35005611Title: Charlotte Says
 Alex Bell
Published by: Stripes Publishing
Publication date:  7th September 2017
Pages:  352, paperback
 young adult, horror, paranormal, historical

The much-anticipated prequel to the bestselling FROZEN CHARLOTTE, a Zoella Book Club title in Autumn 2016.
Following the death of her mother in a terrible fire, Jemima flees to the remote Isle of Skye, to take up a job at a school for girls. There she finds herself tormented by the mystery of what really happened that night.
Then Jemima receives a box of Frozen Charlotte dolls from a mystery sender and she begins to remember – a séance with the dolls, a violent argument with her step-father and the inferno that destroyed their home. And when it seems that the dolls are triggering a series of accidents at the school, Jemima realizes she must stop the demonic spirits possessing the dolls – whatever it takes.


I remember reading Frozen Charlotte back in 2015 – it was one of the first YA horror novels I’d read, and I absolutely loved it! I was delighted to hear that a prequel was being released, and was lucky enough to receive a copy at YALC this year; I read Charlotte Says in October, and ended up reading it in one sitting. Once I’d started, I knew I would not sleep until I finished, so I kept going until the early hours of the morning.

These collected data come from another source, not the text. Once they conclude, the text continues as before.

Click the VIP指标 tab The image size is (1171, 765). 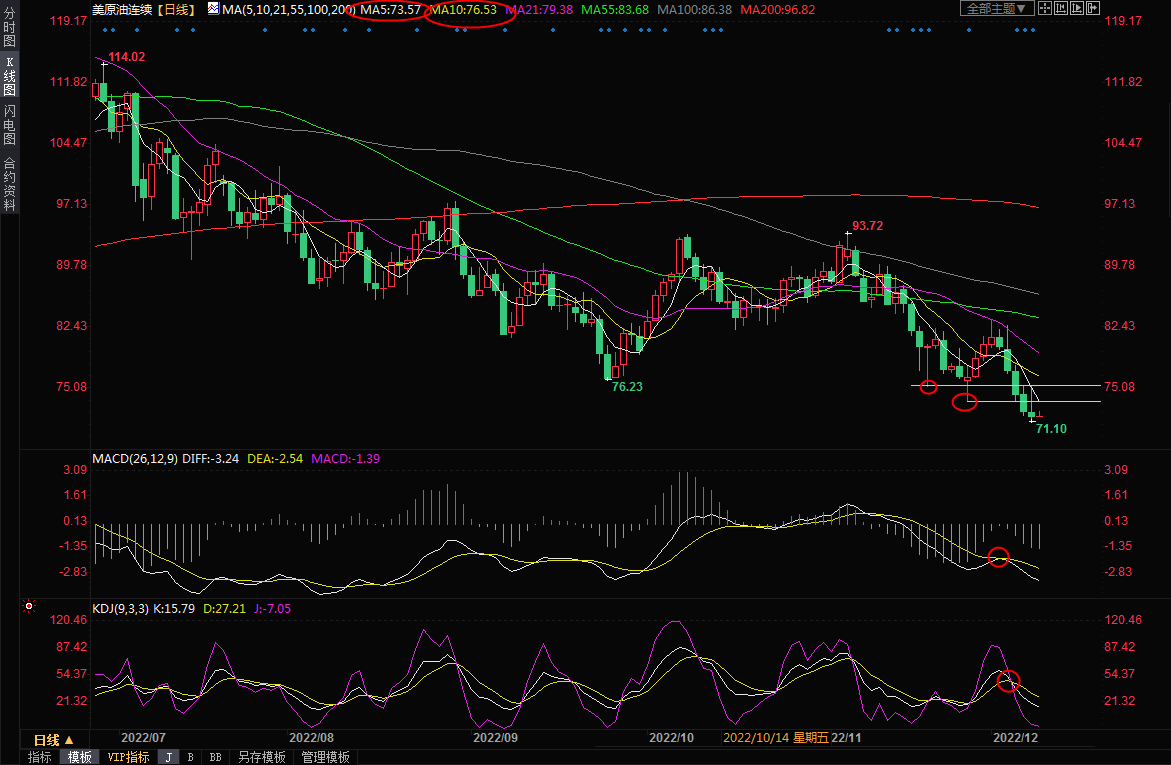128,757
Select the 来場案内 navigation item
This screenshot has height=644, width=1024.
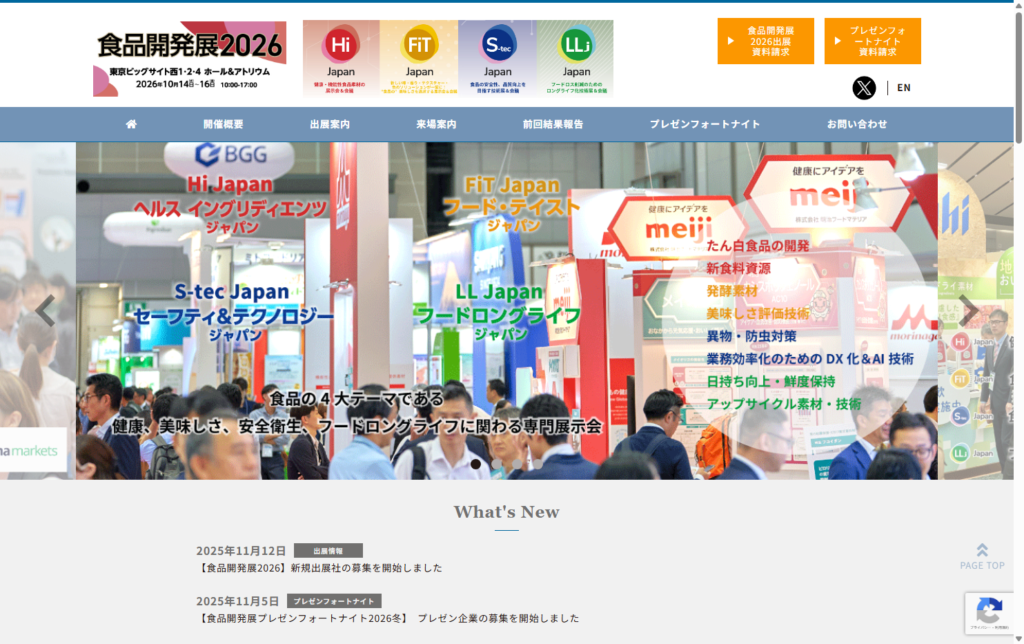point(434,123)
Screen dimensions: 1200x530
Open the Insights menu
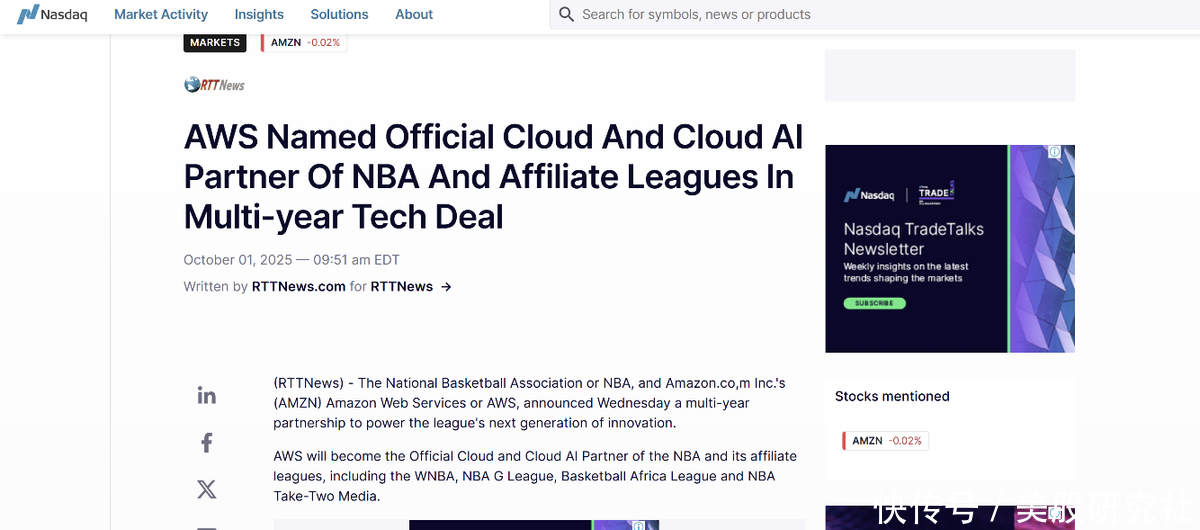coord(259,14)
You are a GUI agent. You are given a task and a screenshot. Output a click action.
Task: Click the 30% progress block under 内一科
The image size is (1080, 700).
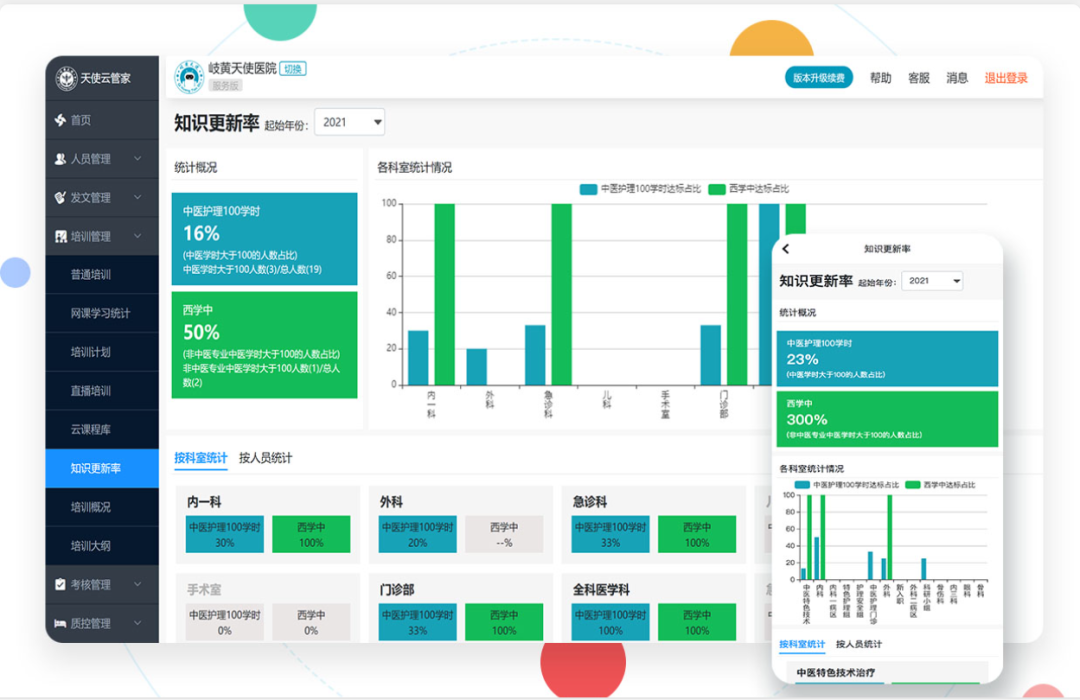[x=225, y=536]
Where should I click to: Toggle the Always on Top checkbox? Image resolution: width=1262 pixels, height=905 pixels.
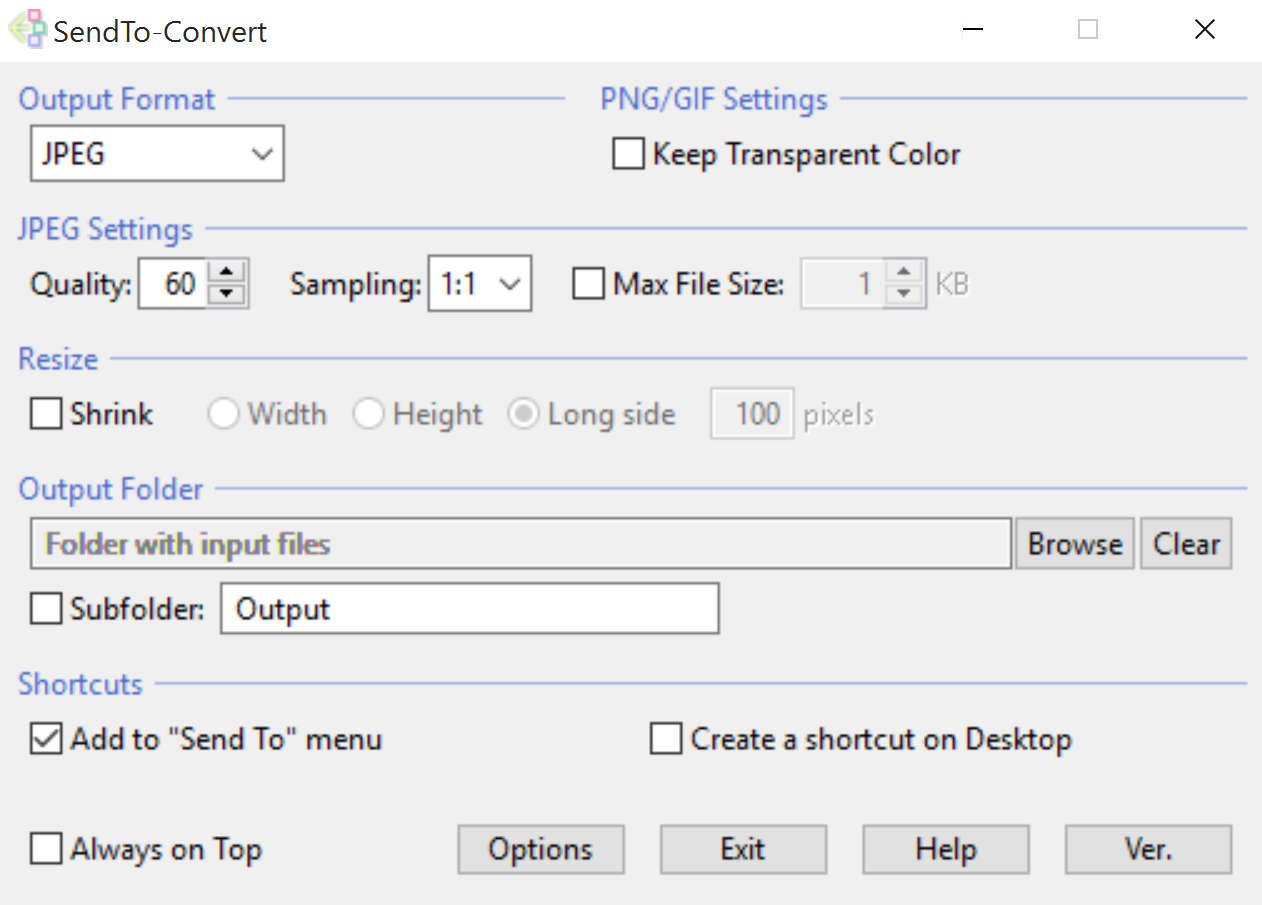46,849
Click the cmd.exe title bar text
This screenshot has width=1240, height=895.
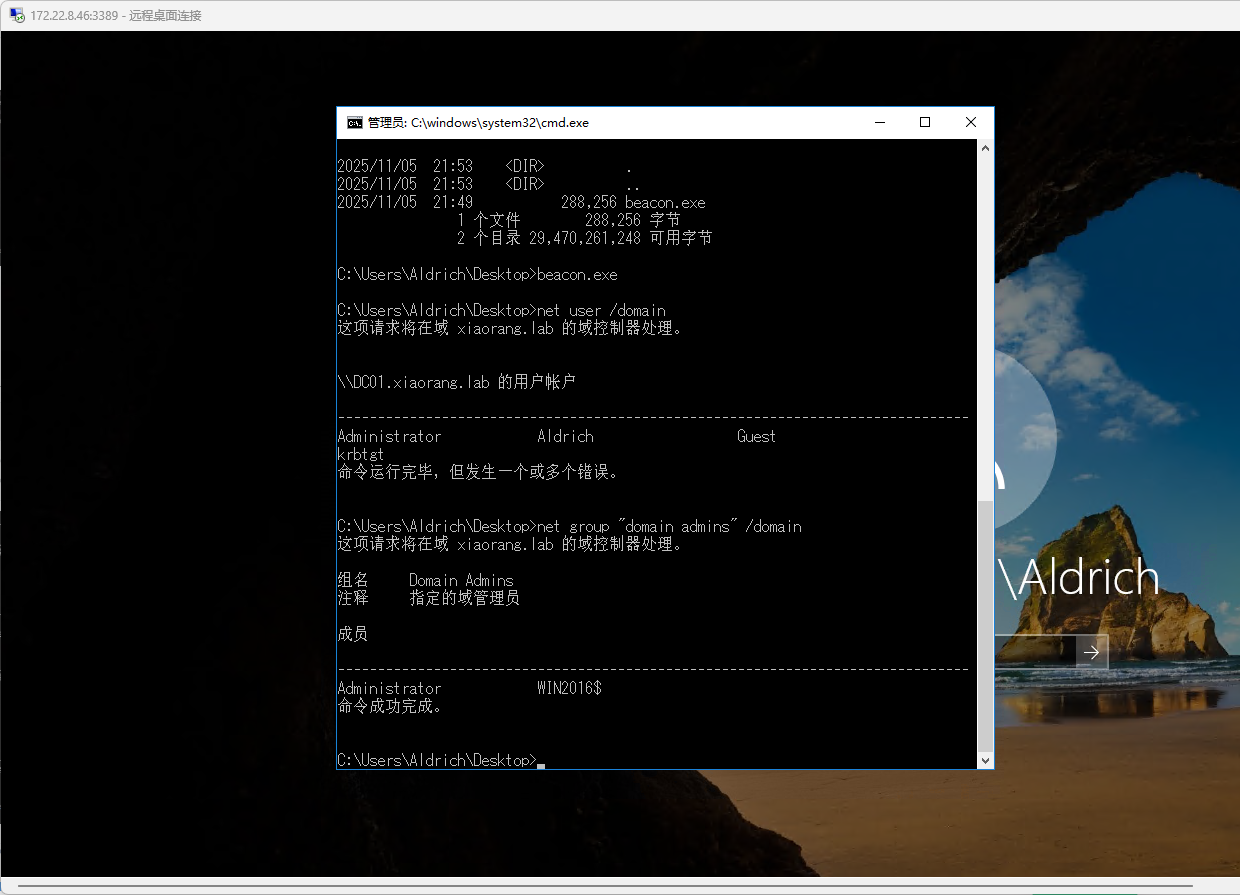(478, 123)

I’ve seen a few other readers comment that they didn’t find this book overly frightening, however as the type of person who has to peek through their fingers throughout horror films, I often found myself genuinely scared. I largely attributed this to the fact that the story is quite fast paced, with various horrors occurring at regular intervals. I was kept in suspense for the entire novel, and as a result of reading this book, my fear of creepy-looking dolls has increased significantly.